Task statement: Please give again exactly the lines from the top of the material through the line with "Given: Expand the Test Steps section"; omit each picture.

*** Begin section ***

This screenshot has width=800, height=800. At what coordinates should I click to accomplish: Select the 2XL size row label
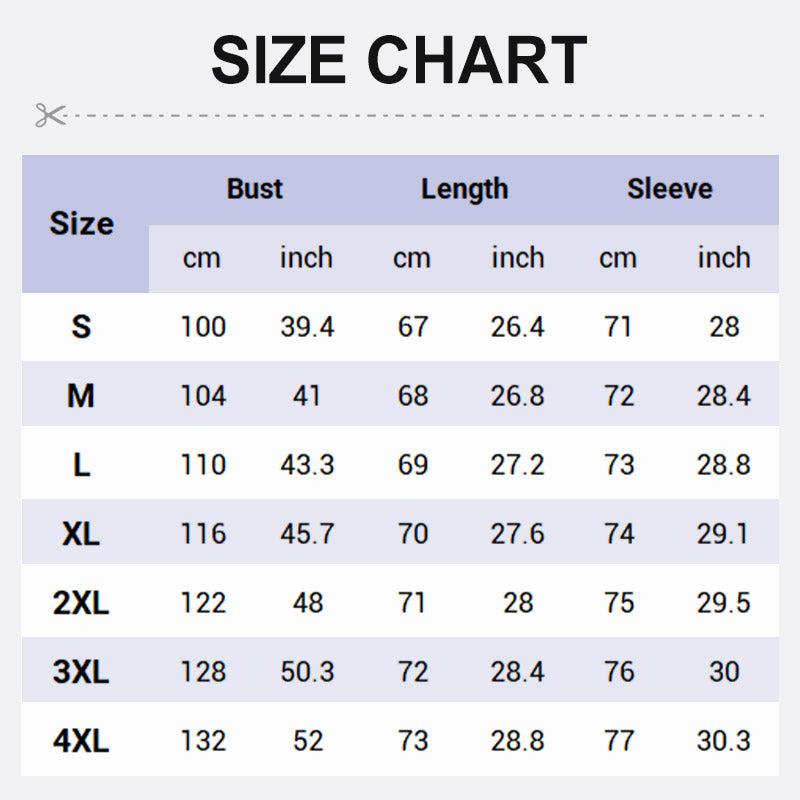click(x=82, y=603)
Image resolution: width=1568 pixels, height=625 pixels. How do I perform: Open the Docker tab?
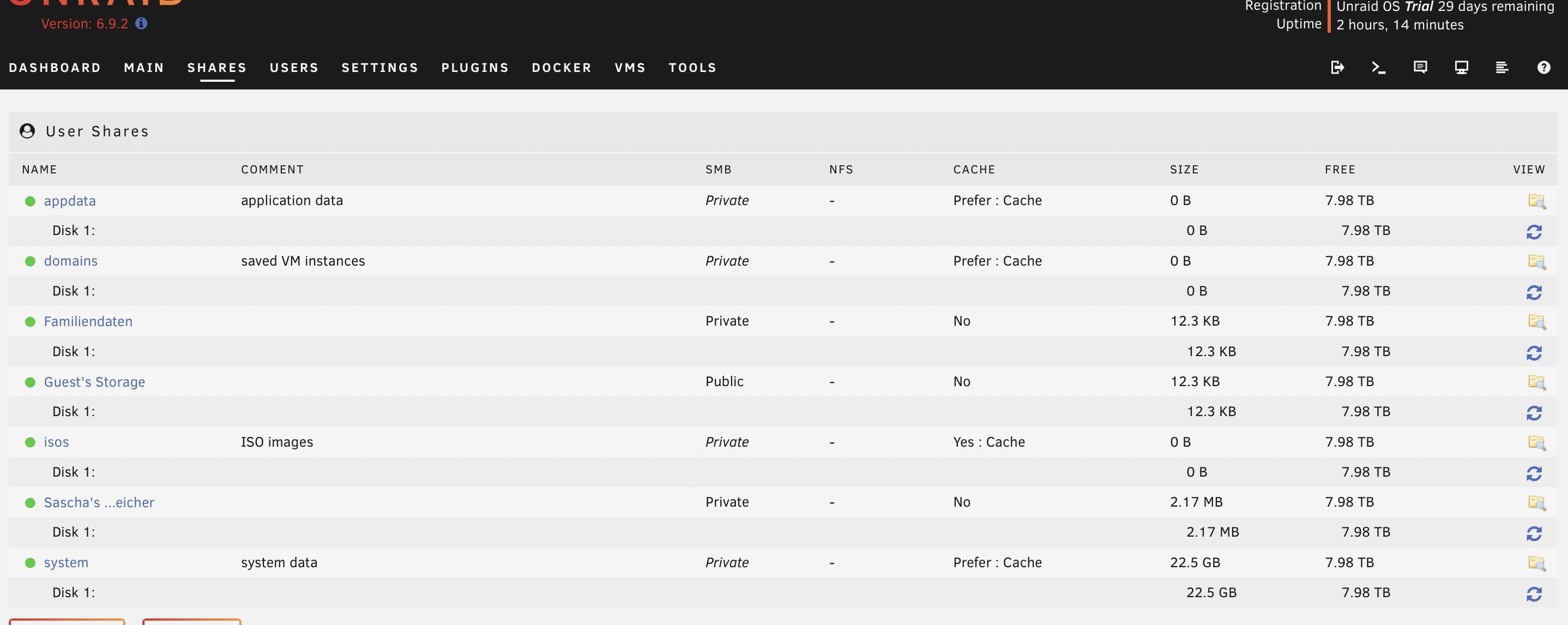[x=561, y=68]
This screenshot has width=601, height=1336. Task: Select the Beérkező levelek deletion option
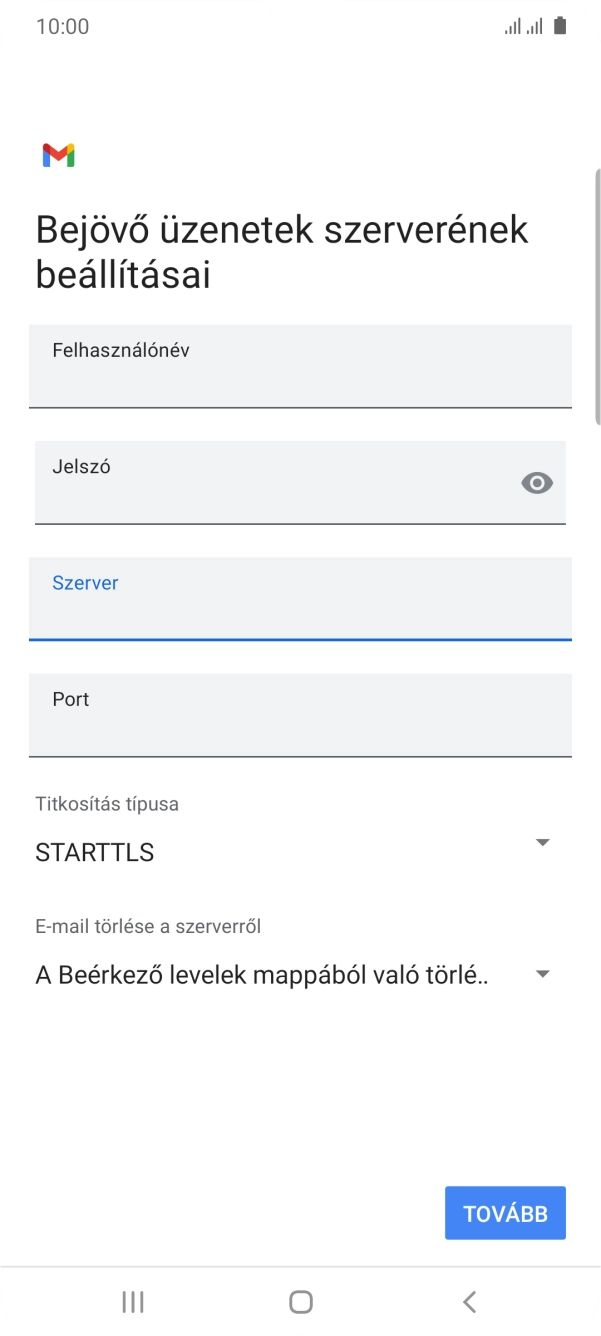point(260,972)
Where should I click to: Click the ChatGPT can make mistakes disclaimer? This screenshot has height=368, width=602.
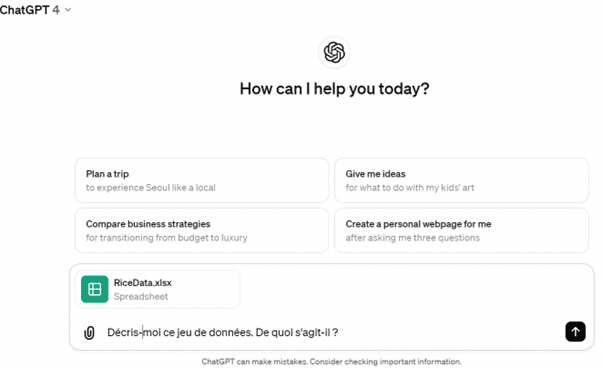pyautogui.click(x=331, y=361)
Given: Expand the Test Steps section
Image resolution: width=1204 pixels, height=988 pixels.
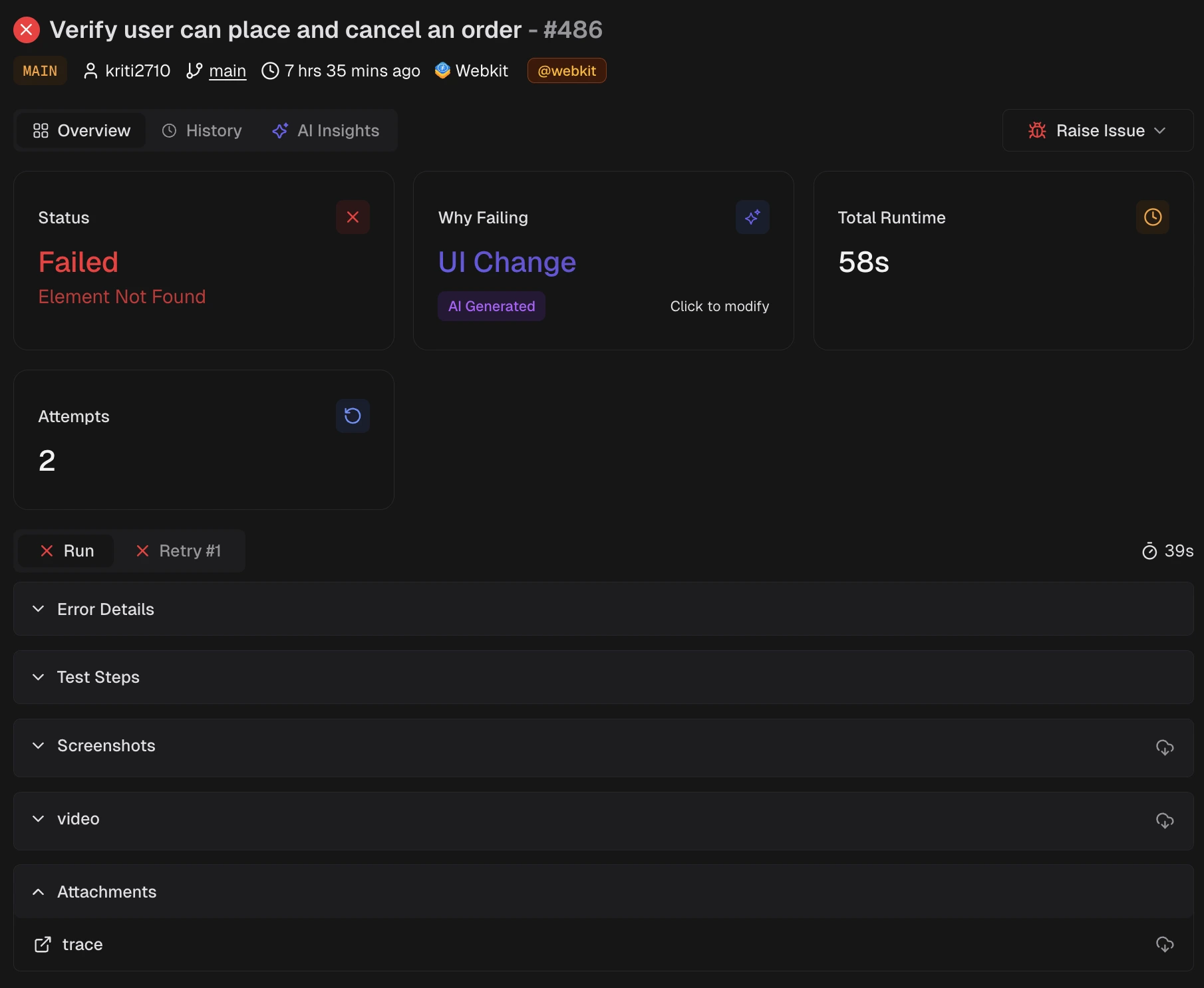Looking at the screenshot, I should pyautogui.click(x=98, y=677).
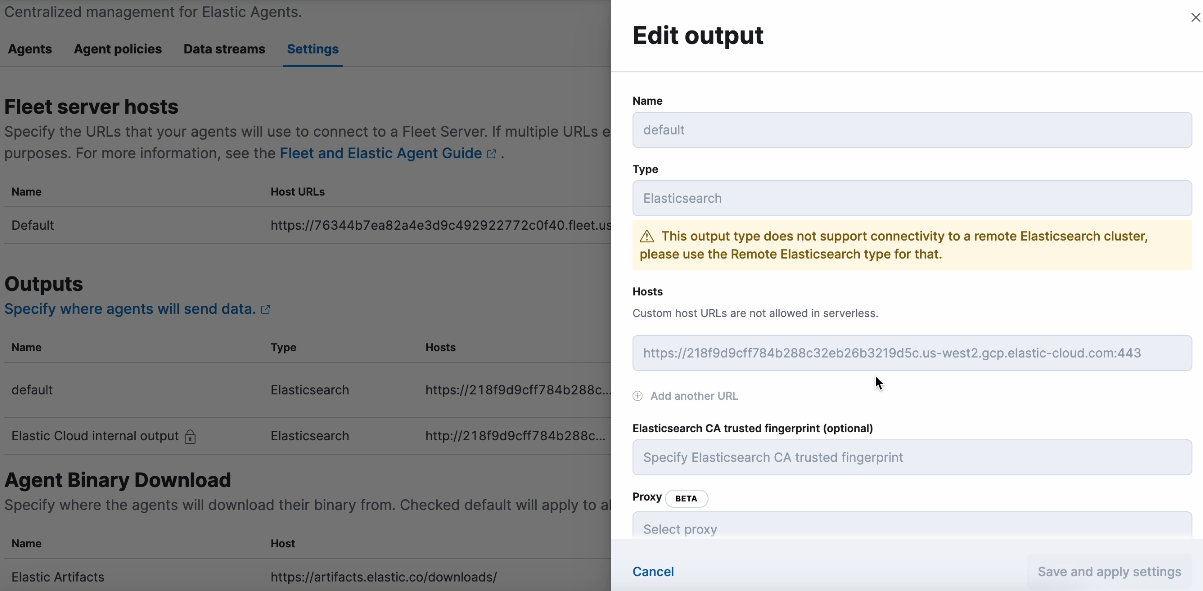Click the Elasticsearch CA trusted fingerprint field
Viewport: 1203px width, 591px height.
pos(911,457)
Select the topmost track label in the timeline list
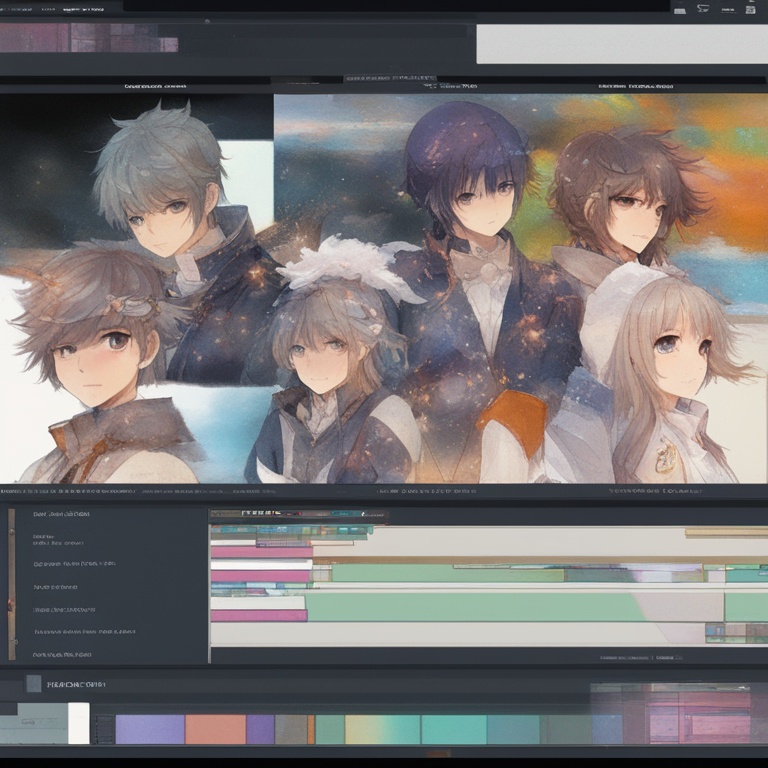The width and height of the screenshot is (768, 768). 60,514
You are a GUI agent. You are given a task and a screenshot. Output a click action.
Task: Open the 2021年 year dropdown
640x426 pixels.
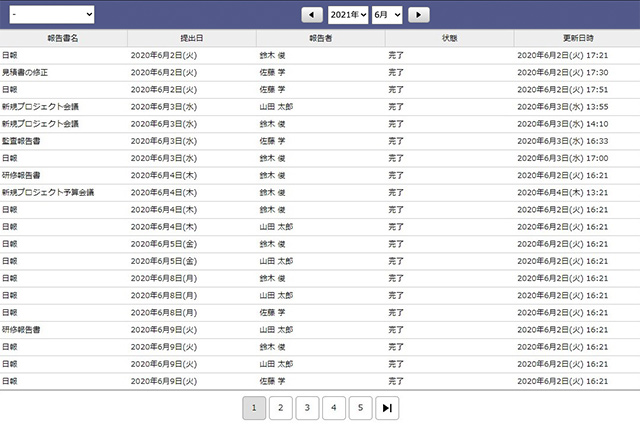tap(348, 15)
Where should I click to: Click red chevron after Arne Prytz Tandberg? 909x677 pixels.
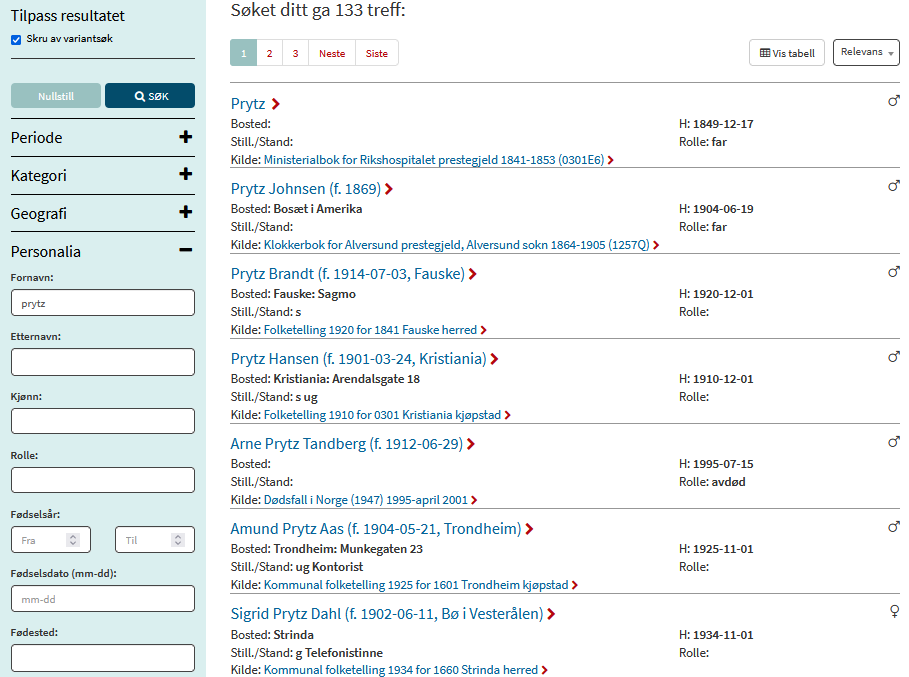(471, 444)
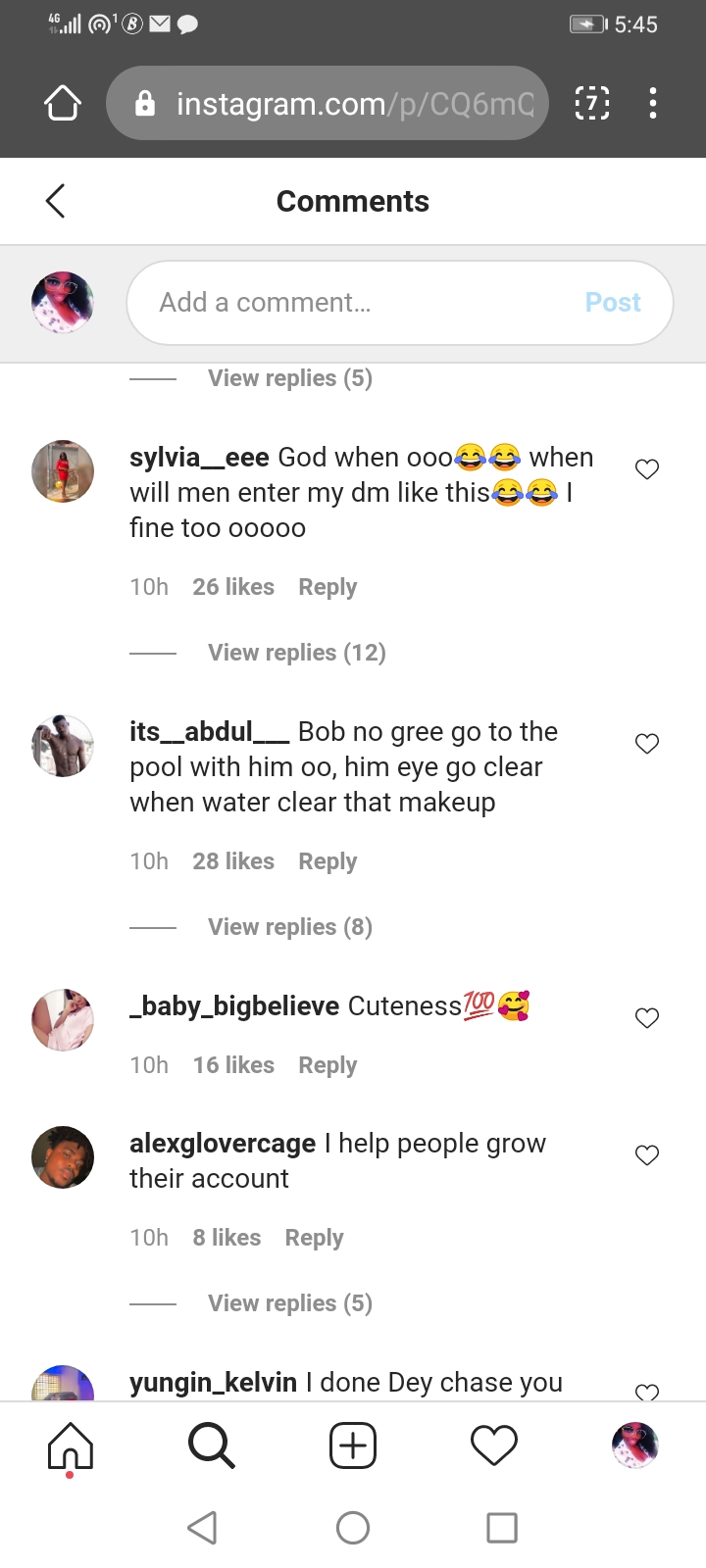The width and height of the screenshot is (706, 1568).
Task: Open activity heart in bottom navigation
Action: tap(494, 1446)
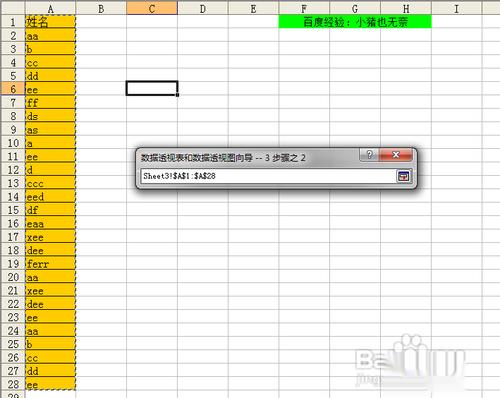This screenshot has height=398, width=500.
Task: Click cell A13 containing ccc
Action: [50, 183]
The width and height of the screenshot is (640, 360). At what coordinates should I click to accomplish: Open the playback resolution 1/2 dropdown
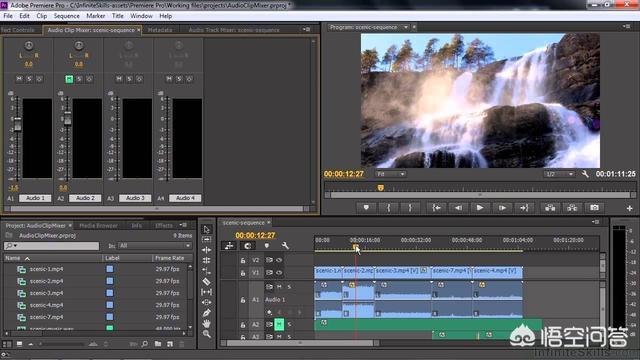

*** End section ***

Result:
This screenshot has width=800, height=800. At what coordinates should I click to accomplish: Select the 2XL size row label
click(x=82, y=603)
Image resolution: width=1568 pixels, height=625 pixels. How do I perform: Open the Docker tab?
[x=561, y=68]
This screenshot has width=601, height=1336. Task: Select the Beérkező levelek deletion option
point(260,972)
Where should I click to: Click the ChatGPT can make mistakes disclaimer? This screenshot has height=368, width=602.
pyautogui.click(x=331, y=361)
Given: Expand the Test Steps section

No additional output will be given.